══ Dataset extract ══
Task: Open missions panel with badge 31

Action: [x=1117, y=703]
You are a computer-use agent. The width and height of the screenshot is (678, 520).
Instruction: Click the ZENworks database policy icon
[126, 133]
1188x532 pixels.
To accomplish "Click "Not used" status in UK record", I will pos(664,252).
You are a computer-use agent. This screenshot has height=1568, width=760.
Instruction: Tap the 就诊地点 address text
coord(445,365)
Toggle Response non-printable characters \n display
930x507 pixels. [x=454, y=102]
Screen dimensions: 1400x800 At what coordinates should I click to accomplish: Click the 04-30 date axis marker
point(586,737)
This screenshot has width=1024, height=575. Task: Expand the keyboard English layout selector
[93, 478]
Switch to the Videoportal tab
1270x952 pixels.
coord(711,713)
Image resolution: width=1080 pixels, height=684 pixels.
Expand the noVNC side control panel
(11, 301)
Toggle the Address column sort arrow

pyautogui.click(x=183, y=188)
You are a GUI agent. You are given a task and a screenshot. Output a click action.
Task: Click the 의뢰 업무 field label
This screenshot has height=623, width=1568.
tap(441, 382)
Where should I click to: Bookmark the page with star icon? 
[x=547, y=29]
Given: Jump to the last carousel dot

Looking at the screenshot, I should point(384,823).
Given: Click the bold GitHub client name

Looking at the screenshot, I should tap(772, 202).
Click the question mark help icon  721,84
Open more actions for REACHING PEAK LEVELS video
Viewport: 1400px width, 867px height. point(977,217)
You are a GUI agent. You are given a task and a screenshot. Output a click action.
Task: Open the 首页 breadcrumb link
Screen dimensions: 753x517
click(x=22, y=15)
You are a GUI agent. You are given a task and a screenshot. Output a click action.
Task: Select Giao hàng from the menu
═══
Each line, starting with the one that holds "This screenshot has width=1024, height=575." and ending with the last line of the listing, is to be restated exactly.

Response to this task ::
This screenshot has width=1024, height=575. Task: Expand the keyboard English layout selector
[93, 478]
Switch to the Videoportal tab
1270x952 pixels.
coord(711,713)
Image resolution: width=1080 pixels, height=684 pixels.
Expand the noVNC side control panel
(11, 301)
Toggle the Address column sort arrow

pyautogui.click(x=183, y=188)
You are a GUI agent. You are given a task and a screenshot. Output a click action.
Task: Click the 의뢰 업무 field label
This screenshot has height=623, width=1568.
tap(441, 382)
Where should I click to: Bookmark the page with star icon? 
[x=547, y=29]
Given: Jump to the last carousel dot

Looking at the screenshot, I should point(384,823).
Given: Click the bold GitHub client name

Looking at the screenshot, I should tap(772, 202).
Click the question mark help icon  721,84
Open more actions for REACHING PEAK LEVELS video
Viewport: 1400px width, 867px height. point(977,217)
You are a GUI agent. You are given a task and a screenshot. Output a click action.
Task: Open the 首页 breadcrumb link
Screen dimensions: 753x517
click(x=22, y=15)
You are a GUI agent. You are given a task and a screenshot. Output a click action.
Task: Select Giao hàng from the menu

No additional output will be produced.